It means he wants to be with the other woman but he doesn't want to go through the mental anguish and the financial devastation of a divorce, along with the inconvenience and adjustment of having to move somewhere else. 

He could conceivably love you but not with all his heart, because part of his heart is now reserved for the woman he's having the affair with. 

A better question might be why would you put up with this even for a second?


----------



## canttrustu (Feb 22, 2012)

AAAHHH, EGO. How I hate that word. I have heard alot about it lately. "she stroked my ego"....etc. Which totally hacks me off b/c I would tell him how impressed I was w/him, how much I appreciated all that he did for us,what a great dad he is and so on. But his answer at least in part is "she stroked my ego and I liked it" So that makes me think "wow, everytime a chick comes along and gives you a compliment youre gonna forget youre married?" I think in part he simply did it b/c he could, there were no consequences and his head had gotten WAY too big for his shoulders. So thats the part I understand but I just dont understand driving over me with a mac truck over and over then coming home and acting like mr. wonderful. Just leaves me questioning my own judgement about everything. I should have seen this and acted WAY sooner but I just argued with him about a few times(having no real proof, just suspicion based on my gut) but I should have REALLY stepped in the way of this way sooner. For that I am having trouble forgiving myself. With him I am having trouble recognizing the guy standing in front of me.


----------



## phantomfan (Mar 7, 2012)

canttrustu said:


> AAAHHH, EGO. How I hate that word. I have heard alot about it lately. "she stroked my ego"....etc. Which totally hacks me off b/c I would tell him how impressed I was w/him, how much I appreciated all that he did for us,what a great dad he is and so on. But his answer at least in part is "she stroked my ego and I liked it" So that makes me think "wow, everytime a chick comes along and gives you a compliment youre gonna forget youre married?" I think in part he simply did it b/c he could, there were no consequences and his head had gotten WAY too big for his shoulders. So thats the part I understand but I just dont understand driving over me with a mac truck over and over then coming home and acting like mr. wonderful. Just leaves me questioning my own judgement about everything. I should have seen this and acted WAY sooner but I just argued with him about a few times(having no real proof, just suspicion based on my gut) but I should have REALLY stepped in the way of this way sooner. For that I am having trouble forgiving myself. With him I am having trouble recognizing the guy standing in front of me.
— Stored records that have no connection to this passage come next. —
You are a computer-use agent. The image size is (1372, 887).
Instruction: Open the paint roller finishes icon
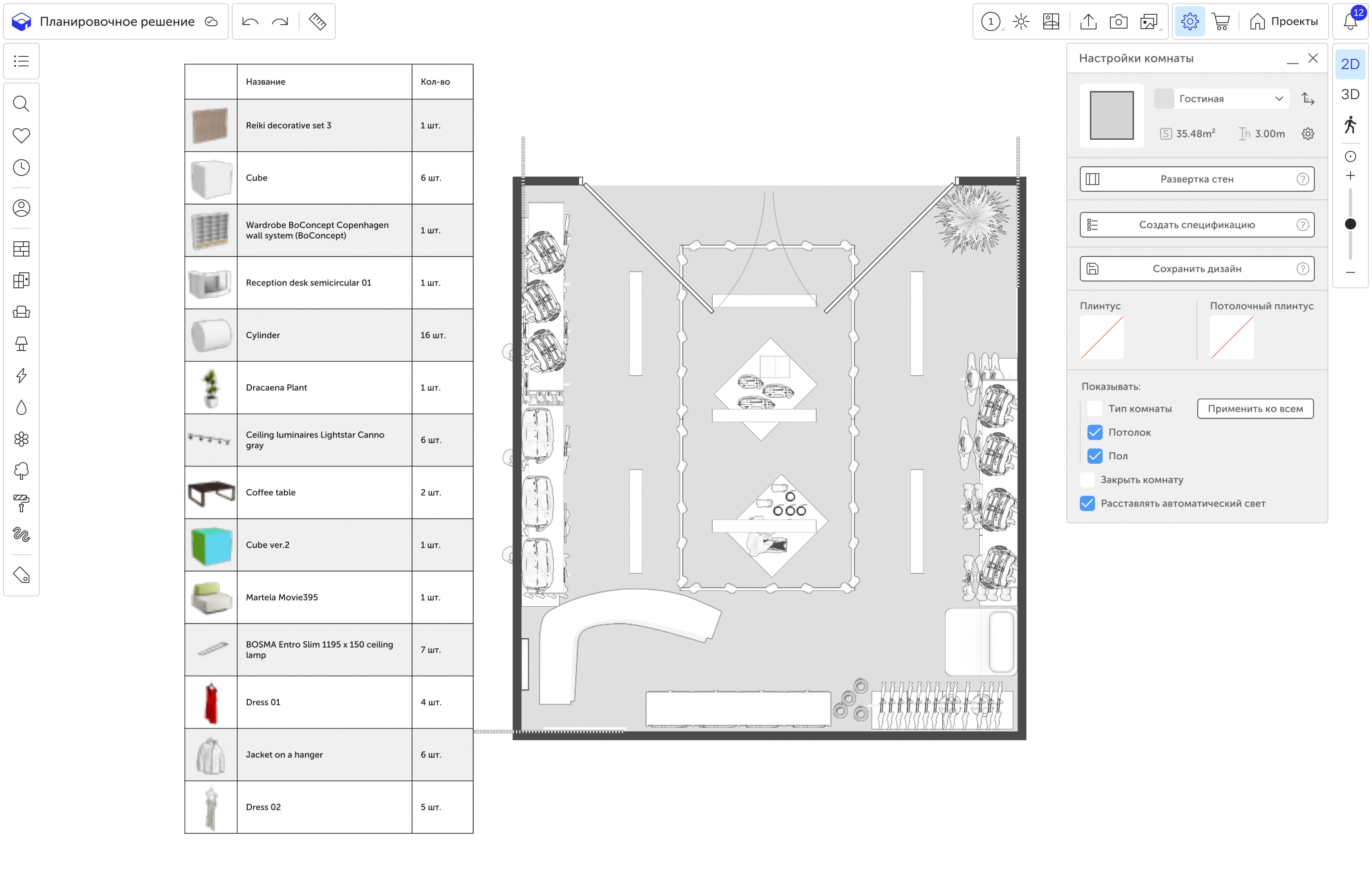coord(21,503)
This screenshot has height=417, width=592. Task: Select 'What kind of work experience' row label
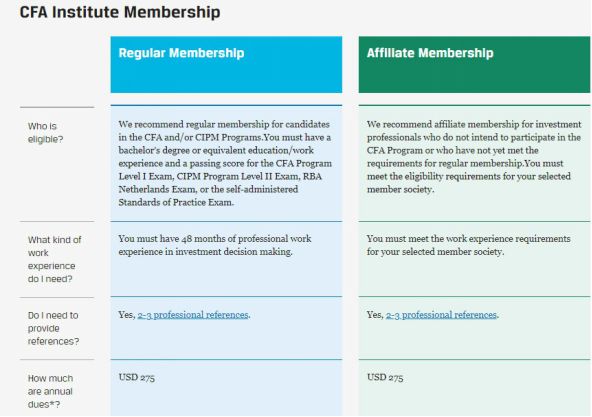(55, 259)
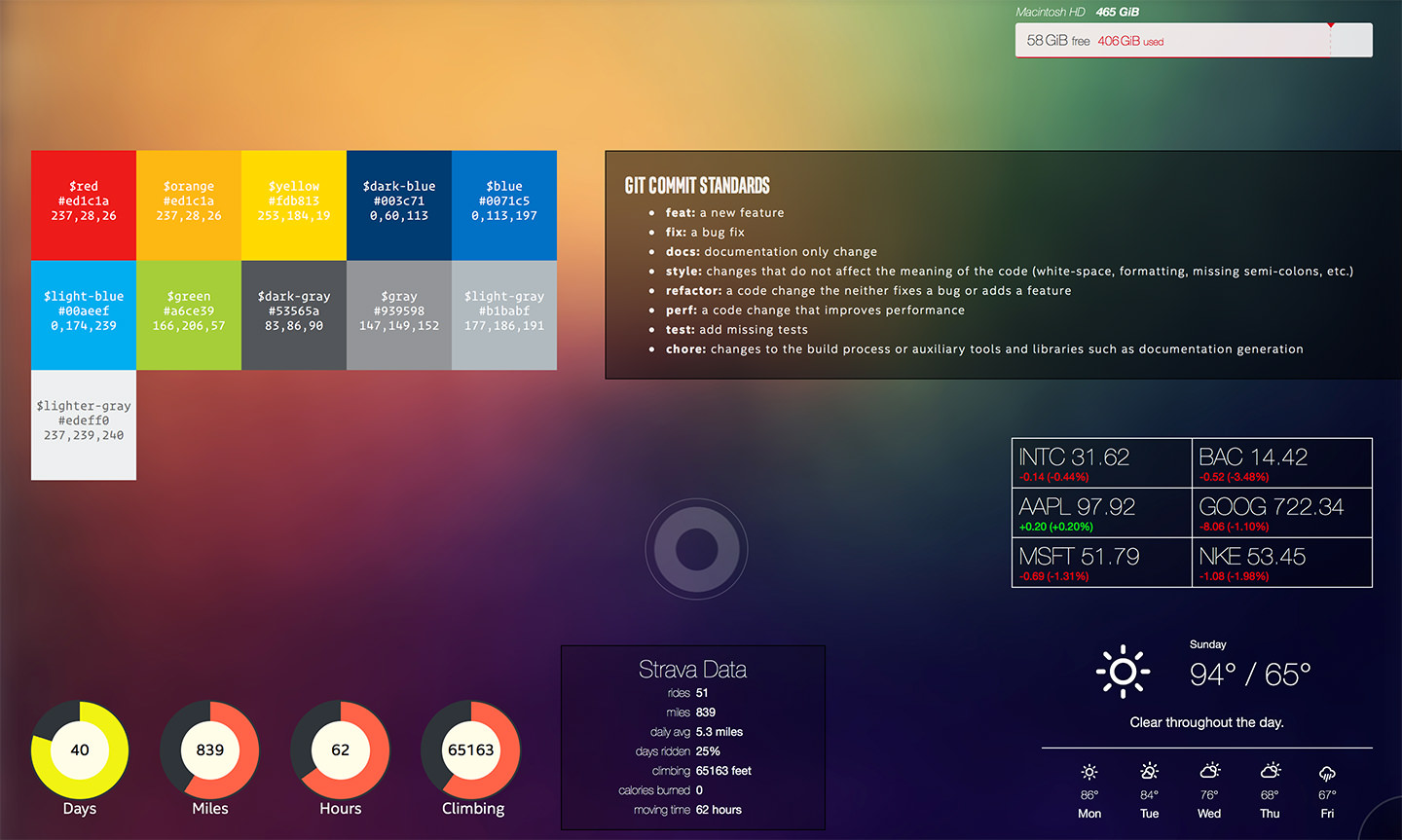Click the Miles donut chart showing 839
Viewport: 1402px width, 840px height.
(x=210, y=749)
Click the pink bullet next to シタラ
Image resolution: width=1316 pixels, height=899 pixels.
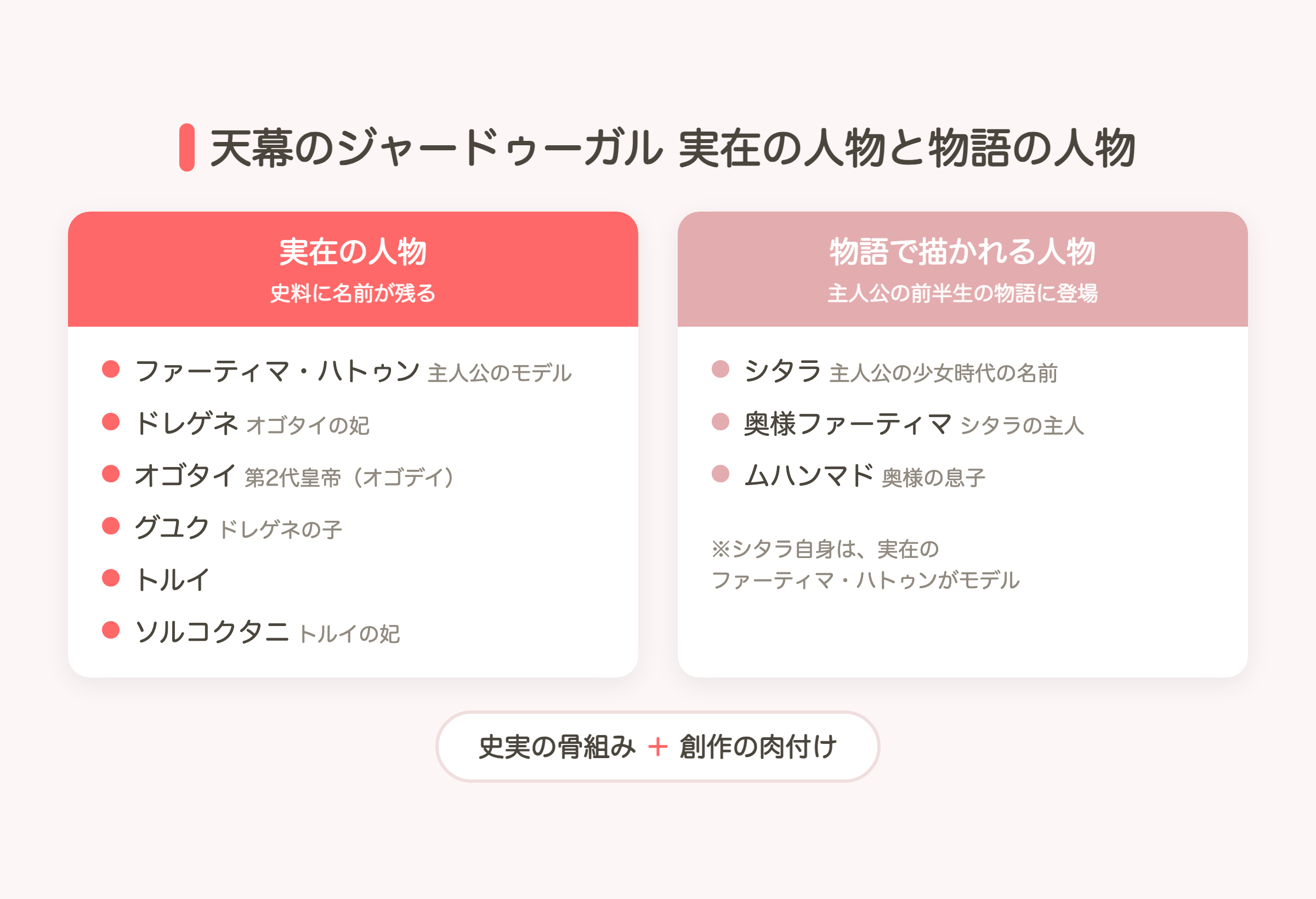click(x=721, y=369)
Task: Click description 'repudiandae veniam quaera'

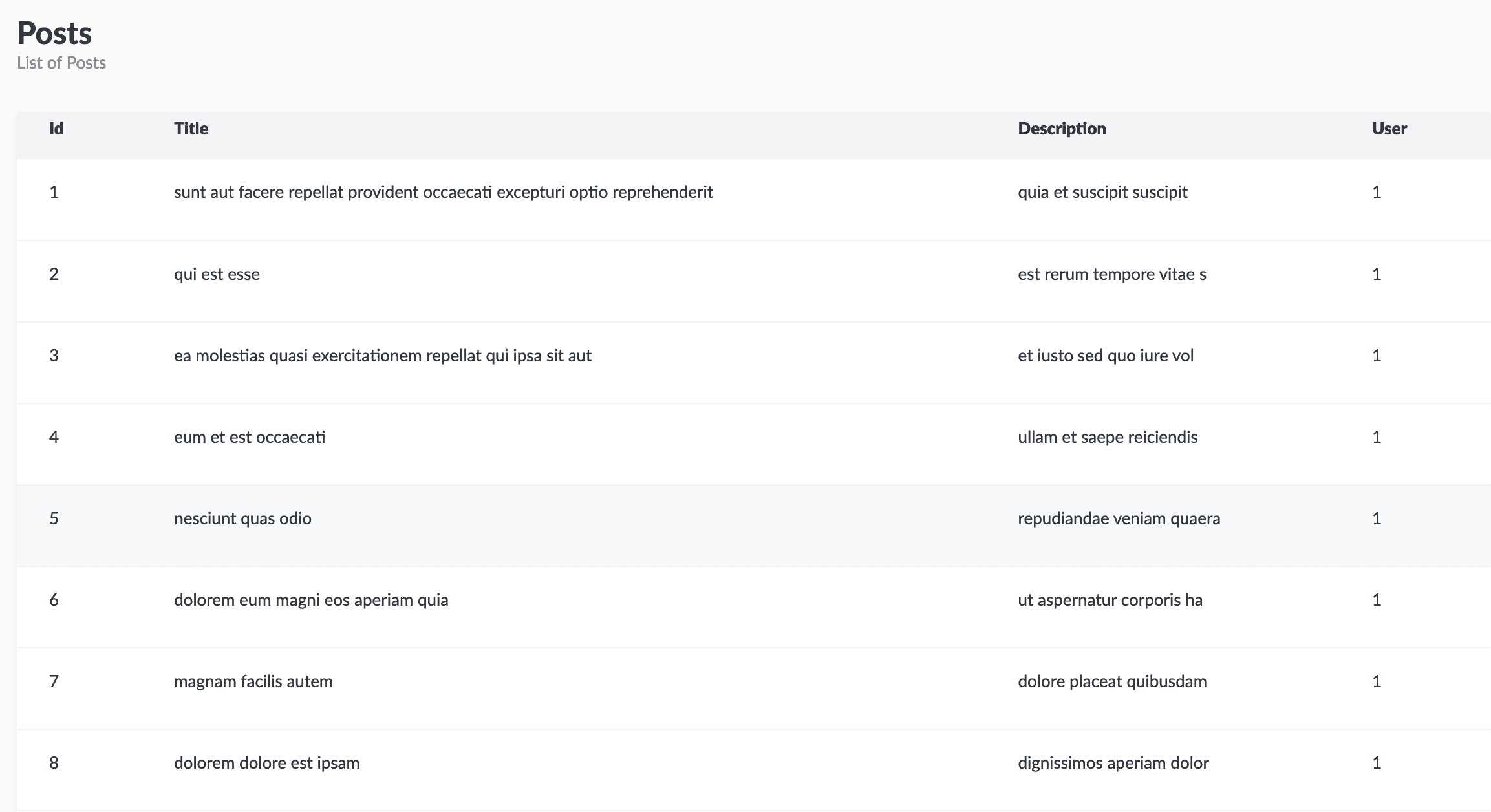Action: (x=1120, y=518)
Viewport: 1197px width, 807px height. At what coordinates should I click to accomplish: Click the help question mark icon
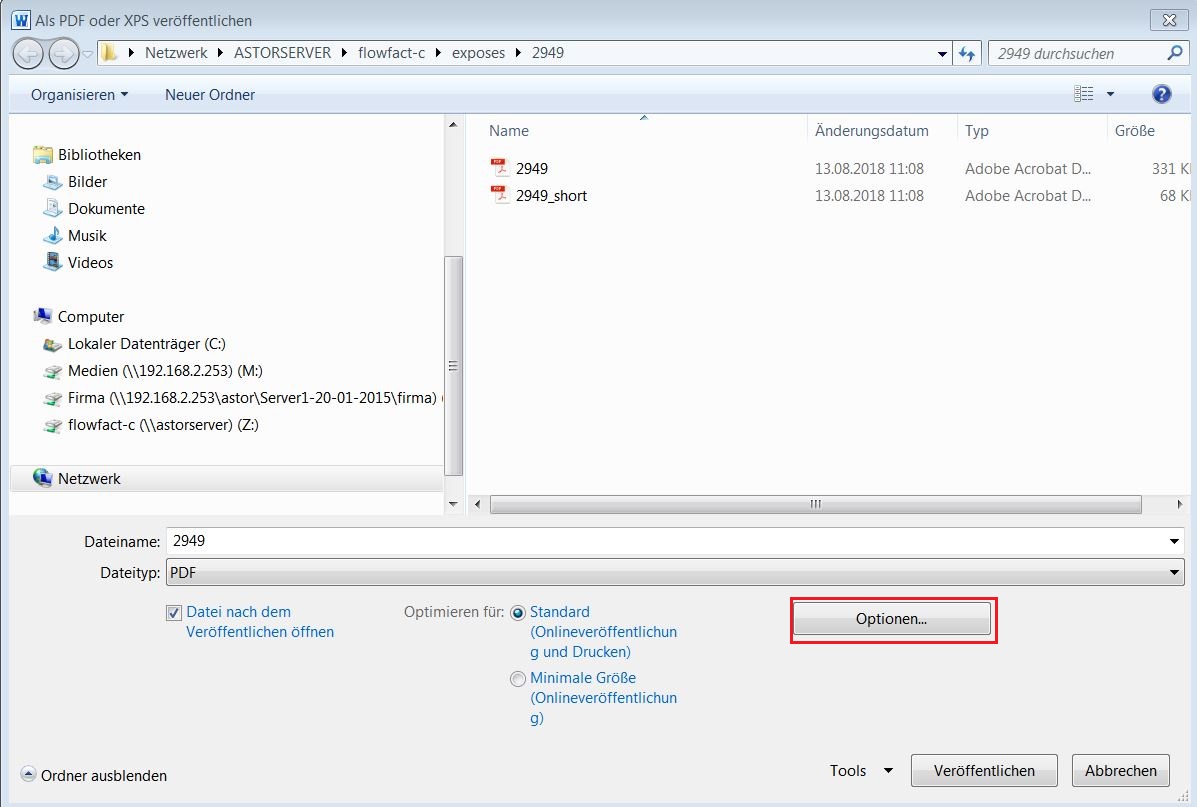[x=1161, y=94]
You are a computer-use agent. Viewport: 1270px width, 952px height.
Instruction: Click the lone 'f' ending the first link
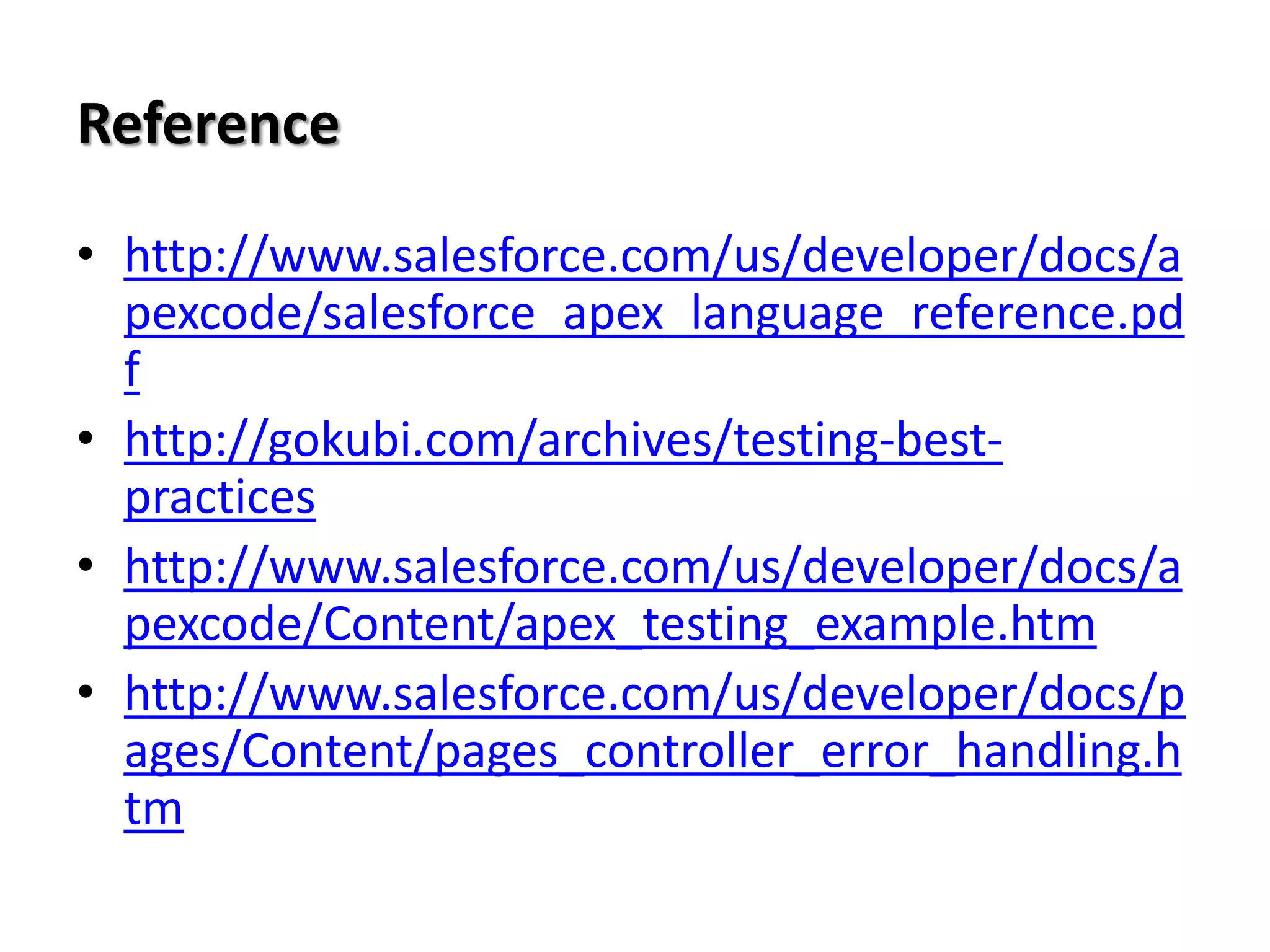[x=132, y=370]
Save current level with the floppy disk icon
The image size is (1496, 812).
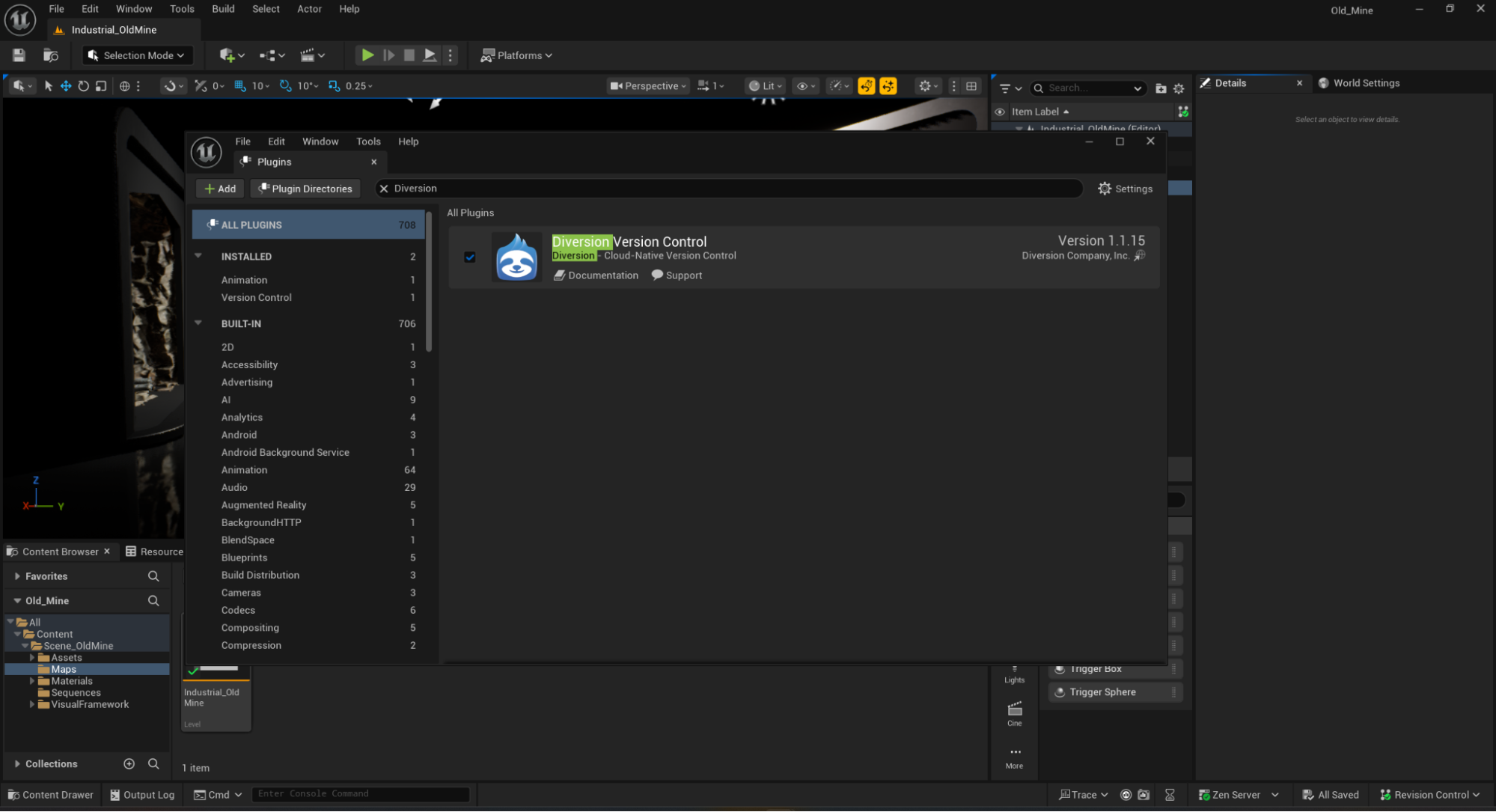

Everyone will have their ego stoked when someone of the opposite sex pays attention to you. Compartmentalizing does explain some of it. It could be a character flaw, weakness on his part or the things you did that you thought fulfilled his needs were not doing the job, maybe the perfect storm of circumstances and opportunity. Really those answers need to come from him and he needs to give you those answers no matter what they are if you are going to have a future together. He needs to rebuild the trust and should be working very hard to make things right. When my ex serial cheater told me her reasons, I did what she said I didn't do, and of course the cheating continued. That's a possibility that you have to face. Pandora's box is open and the EA can't be taken back. I do believe someone can make a mistake. Mistakes can be worked with I think. A pattern of behavior is a different story.


----------



## canttrustu (Feb 22, 2012)

phantomfan said:


> Everyone will have their ego stoked when someone of the opposite sex pays attention to you. Compartmentalizing does explain some of it. It could be a character flaw, weakness on his part or the things you did that you thought fulfilled his needs were not doing the job, maybe the perfect storm of circumstances and opportunity. Really those answers need to come from him and he needs to give you those answers no matter what they are if you are going to have a future together. He needs to rebuild the trust and should be working very hard to make things right. When my ex serial cheater told me her reasons, I did what she said I didn't do, and of course the cheating continued. That's a possibility that you have to face. Pandora's box is open and the EA can't be taken back. I do believe someone can make a mistake. Mistakes can be worked with I think. A pattern of behavior is a different story.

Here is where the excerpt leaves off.